Das Wort Pragma in griechischen Buchstaben

Ist Dogma unausweichlich?

Ist der Shu-Schritt nicht das dogmatische Erlernen einer bestimmten Methode? Nun, Ja und Nein. Ein bisschen Dogma sehe ich da schon durchschimmern, aber warum ist es das so? Am Anfang brauchen wir Führung, wir brauchen bestimmte Regeln, die uns zur Lösung bringen. In dieser Hinsicht ist hier vielleicht Dogmatismus vorhanden, denn wir sollen den EINEN Weg ja nicht verlassen und in dieser Phase ist er ja unsere absolute Wahrheit. Aber wir sollten den Prozess als Ganzes betrachten und Shu ist eben nur der erste Schritt. Das für mich Wichtigste an diese Anschauung ist, dass um Meisterschaft in einem beliebigen Thema zu erlangen, viele verschiedene Sachen nötig sind. Führung und Regeln sind eine davon aber experimentieren, ausprobieren und eigene Wege gehen, gehören genauso dazu.
Wie lange dauert es von Shu zu Ha und was ist genügend Erfahrung? Wie lange dauert es, bis diese etwas dogmatische Phase zu Ende geht? Eine einzige Antwort gibt es dafür nicht. Meiner Meinung nach ist das vom Lernenden abhängig. Menschen brauchen unterschiedlich lang, um Theorie und Praxis des EINEN Weges auf ein hohes Niveau zu bringen und das ist in meinen Augen notwendig um die zweite Phase zu erreichen. Das bedeutet, dass uns am Anfang des Lernens eine mehr oder weniger lange Zeit des Dogmas zu Leibe rückt. Die Kunst besteht darin, diese Zeit so kurz wie möglich zu gestalten, ohne jedoch die Ziele aus den Augen zu verlieren, nämlich eine Lösung für unser Problem zu finden und zu erlernen.
Lange Rede, kurzer Sinn. Ein gewisses Maß an Dogma wird uns nicht erspart bleiben. Das ist eben der Impuls, der uns erlaubt mit der Technik Bekanntschaft zu machen und uns ermöglicht den Weg zu gehen. Ohne diesen ersten Kontakt können wir leider nicht die Wissenstreppe hinaufsteigen. In anderen Worten: Wir nutzen diese drei Phasen, um besser zu werden. In diesem Sinne werden wir erst kopieren, dann assimilieren und erst am Ende sind wir in der Lage Eigenes zu kreieren. Voll im Sinne der agilen Bewegung erst Inspect und später Adapt.

Ein letzter Gedanke

In der Softwareentwicklung ist es schon mehr als einmal vorgekommen, dass Teams einfach gesagt bekommen: Ihr seid jetzt agil, da sind ein paar Boards und Klebezetteln und jetzt macht.
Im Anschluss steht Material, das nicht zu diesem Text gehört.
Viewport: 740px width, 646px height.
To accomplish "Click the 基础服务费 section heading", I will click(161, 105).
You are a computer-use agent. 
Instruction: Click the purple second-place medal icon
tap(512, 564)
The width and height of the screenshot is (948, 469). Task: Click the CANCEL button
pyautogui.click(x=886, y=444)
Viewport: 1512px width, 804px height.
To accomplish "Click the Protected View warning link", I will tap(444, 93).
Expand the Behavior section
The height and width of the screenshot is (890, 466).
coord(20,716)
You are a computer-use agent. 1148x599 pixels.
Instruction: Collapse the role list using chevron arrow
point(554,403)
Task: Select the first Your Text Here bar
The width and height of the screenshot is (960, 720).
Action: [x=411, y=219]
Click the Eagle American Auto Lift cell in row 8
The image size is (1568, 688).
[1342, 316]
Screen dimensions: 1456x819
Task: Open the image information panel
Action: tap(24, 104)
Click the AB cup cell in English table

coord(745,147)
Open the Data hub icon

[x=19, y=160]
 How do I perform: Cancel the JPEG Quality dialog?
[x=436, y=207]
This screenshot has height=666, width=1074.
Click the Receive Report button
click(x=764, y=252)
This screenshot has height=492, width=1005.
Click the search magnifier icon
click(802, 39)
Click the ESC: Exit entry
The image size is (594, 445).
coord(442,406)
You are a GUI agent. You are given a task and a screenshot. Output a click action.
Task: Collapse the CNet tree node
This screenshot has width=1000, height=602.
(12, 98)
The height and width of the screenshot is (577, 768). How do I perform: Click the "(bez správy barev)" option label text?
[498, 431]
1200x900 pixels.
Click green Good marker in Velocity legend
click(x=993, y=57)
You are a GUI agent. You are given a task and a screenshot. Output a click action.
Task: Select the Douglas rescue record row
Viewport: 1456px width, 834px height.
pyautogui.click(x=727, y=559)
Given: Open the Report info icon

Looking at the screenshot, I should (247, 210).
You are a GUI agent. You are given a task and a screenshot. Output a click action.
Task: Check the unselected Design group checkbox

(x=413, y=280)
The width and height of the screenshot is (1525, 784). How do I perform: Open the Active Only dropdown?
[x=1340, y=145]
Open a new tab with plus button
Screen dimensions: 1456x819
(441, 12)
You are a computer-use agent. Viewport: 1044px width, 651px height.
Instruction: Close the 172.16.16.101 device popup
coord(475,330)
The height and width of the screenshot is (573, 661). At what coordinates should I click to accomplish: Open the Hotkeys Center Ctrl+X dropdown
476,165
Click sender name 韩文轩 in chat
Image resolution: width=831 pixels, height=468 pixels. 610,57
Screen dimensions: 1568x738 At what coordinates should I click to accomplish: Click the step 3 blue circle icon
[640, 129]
Dann wird, z. B. Scrum ausgelobt und von heute auf morgen ist irgendjemand Scrum Master, der Chef wird „logischerweise“ zum Product Owner und Tadaaaaa: Agiles Team ist da.
Kann das überhaupt zum Erfolg führen? Ich halte das für schwierig. Viel zu oft kommt es vor, dass in Ermangelung besseren Wissens alle Regeln der ausgewählten Methode blindlings durchgesetzt werden, ohne zu verstehen, warum. Das „Buch“ wird penibel befolgt, ohne jegliche Gestaltungsfreiheit. Zeit zum Lernen bleibt kaum. Das sind nicht die Voraussetzungen, die notwendig sind, um erfolgreich zu sein.
Lasst mich nur nochmal kurz erwähnen, dass Dogma am Angang des Lernprozesses hilfreich sein kann, wenn nicht sogar notwendig ist. Aber es muss sich nur um eine Phase handeln, die wir so kurz wie nötig halten sollten. In kleinen Inkrementen zu arbeiten und sich kritisch mit dem Prozess auseinanderzusetzen, verkürzt meiner Erfahrung nach, die Zeit des „Dogmas“.
Wie viel Dogma man braucht, hängt natürlich davon ab, wie viel Erfahrung im „Raum“ vorhanden ist und auch davon wie viel Offenheit für Änderungen existiert. Nutze das, was dir zur Verfügung steht. Lerne immer Unbekanntes. Übe, übe und übe nochmal. Passt die Regeln an die Bedürfnisse des Teams an, ohne das Ziel aus den Augen zu verlieren: Hochqualitativer Software erstellen mit maximalem Kundenwert so schnell, wie es euch möglich ist.